EXERCISE REQUIREMENTS =
**A.** Answer these questions using the thread on loading pandas dataframes.
(i) Which function does the first reply use to join ds_train and ds_test?
(ii) How many rows does the desired output list for each of the train and test sets?
(iii) Which class does the last reply import along with Dataset?
**B.** Translate this sentence from the thread on loading pandas dataframes into Spanish: "Hello, I am trying to load the train and test data frame into the dataset object."
**C.** Decide whether each statement agrees with the thread on loading pandas dataframes. Answer yes or no, and quote the words of the thread that settle it.
(i) The test dataframe has a column named "ab".
(ii) The first reply builds a DatasetDict.
(iii) The author of the last reply says the code should work.

Hello, I am trying to load the train and test data frame into the dataset object. The usual way to load a pandas dataframe into dataset object is:
from datasets import Dataset
import pandas as pd
df = pd.DataFrame({"a": [1, 2, 3]})
dataset = Dataset.from_pandas(df)
My question is how to load train and test both pandas dataframe into the dataset?
for example if I have two dataframes:
from datasets import Dataset
import pandas as pd
df_train = pd.DataFrame({"a": [1, 2, 3]})
df_test = pd.DataFrame({"ab": [1, 2, 3]})
How to load these two frames?
Hi! You can concatenate them with:
from datasets import Dataset, concatenate_datasets
import pandas as pd
df_train = pd.DataFrame({"a": [1, 2, 3]})
df_test = pd.DataFrame({"ab": [1, 2, 3]})
ds_train = Dataset.from_pandas(df_train)
ds_test = Dataset.from_pandas(df_test)
ds = concatenate_datasets([ds_train, ds_test])
2 Likes
Hi I am looking for something like this:
DatasetDict({
train: Dataset({
features: ['a'],
num_rows: 3
})
test: Dataset({
features: ['ab'],
num_rows: 3
})
})
limsc
4
This should work.
from datasets import Dataset, DatasetDict
import pandas as pd
df_train = pd.DataFrame({'a' : [1, 2, 3]})
df_test = pd.DataFrame({'ab' : [1, 2, 3]})
ds_dict = {'train' : Dataset.from_pandas(df_train),
'test' : Dataset.from_pandas(df_test)}
ds = DatasetDict(ds_dict)
1 Like

INFORMATION PROVIDED =
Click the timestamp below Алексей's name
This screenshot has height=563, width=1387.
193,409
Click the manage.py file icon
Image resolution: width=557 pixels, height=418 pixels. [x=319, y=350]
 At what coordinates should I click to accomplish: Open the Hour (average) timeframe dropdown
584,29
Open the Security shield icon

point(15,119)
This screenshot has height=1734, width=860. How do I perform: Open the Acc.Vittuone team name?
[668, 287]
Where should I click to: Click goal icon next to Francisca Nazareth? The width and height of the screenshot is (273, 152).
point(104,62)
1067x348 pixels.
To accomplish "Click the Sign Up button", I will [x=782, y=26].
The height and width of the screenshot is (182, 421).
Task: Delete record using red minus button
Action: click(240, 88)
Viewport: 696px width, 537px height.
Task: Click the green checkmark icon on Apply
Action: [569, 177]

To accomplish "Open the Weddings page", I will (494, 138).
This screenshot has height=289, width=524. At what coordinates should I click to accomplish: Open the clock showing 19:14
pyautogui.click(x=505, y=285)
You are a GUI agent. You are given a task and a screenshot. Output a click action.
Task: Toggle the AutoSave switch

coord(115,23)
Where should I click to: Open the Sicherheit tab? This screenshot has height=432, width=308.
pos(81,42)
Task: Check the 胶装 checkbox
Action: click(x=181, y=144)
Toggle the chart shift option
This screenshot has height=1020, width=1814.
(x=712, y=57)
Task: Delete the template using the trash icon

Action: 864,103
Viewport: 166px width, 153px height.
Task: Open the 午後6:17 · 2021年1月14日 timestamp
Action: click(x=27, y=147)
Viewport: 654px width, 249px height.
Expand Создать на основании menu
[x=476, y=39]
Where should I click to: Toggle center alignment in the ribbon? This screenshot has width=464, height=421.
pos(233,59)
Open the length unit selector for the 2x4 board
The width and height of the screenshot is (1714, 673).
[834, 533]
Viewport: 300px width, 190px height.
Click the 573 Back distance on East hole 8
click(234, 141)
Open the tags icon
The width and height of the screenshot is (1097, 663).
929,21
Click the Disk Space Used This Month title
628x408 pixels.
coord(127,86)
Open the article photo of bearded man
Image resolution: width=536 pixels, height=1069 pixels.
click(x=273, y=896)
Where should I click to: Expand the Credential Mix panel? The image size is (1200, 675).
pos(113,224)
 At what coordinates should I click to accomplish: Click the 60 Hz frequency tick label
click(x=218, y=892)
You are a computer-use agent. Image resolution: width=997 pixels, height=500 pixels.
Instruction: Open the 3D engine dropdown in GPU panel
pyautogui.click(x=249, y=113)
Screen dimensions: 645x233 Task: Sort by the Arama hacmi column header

EXERCISE ANSWERS =
**A.**
(i) concatenate_datasets
(ii) 3
(iii) DatasetDict

**B.** Hola, estoy intentando cargar el data frame de entrenamiento y el de prueba en el objeto dataset.

**C.**
(i) Yes: "df_test = pd.DataFrame({"ab": [1, 2, 3]})"
(ii) No: "ds = concatenate_datasets([ds_train, ds_test])"
(iii) Yes: "This should work."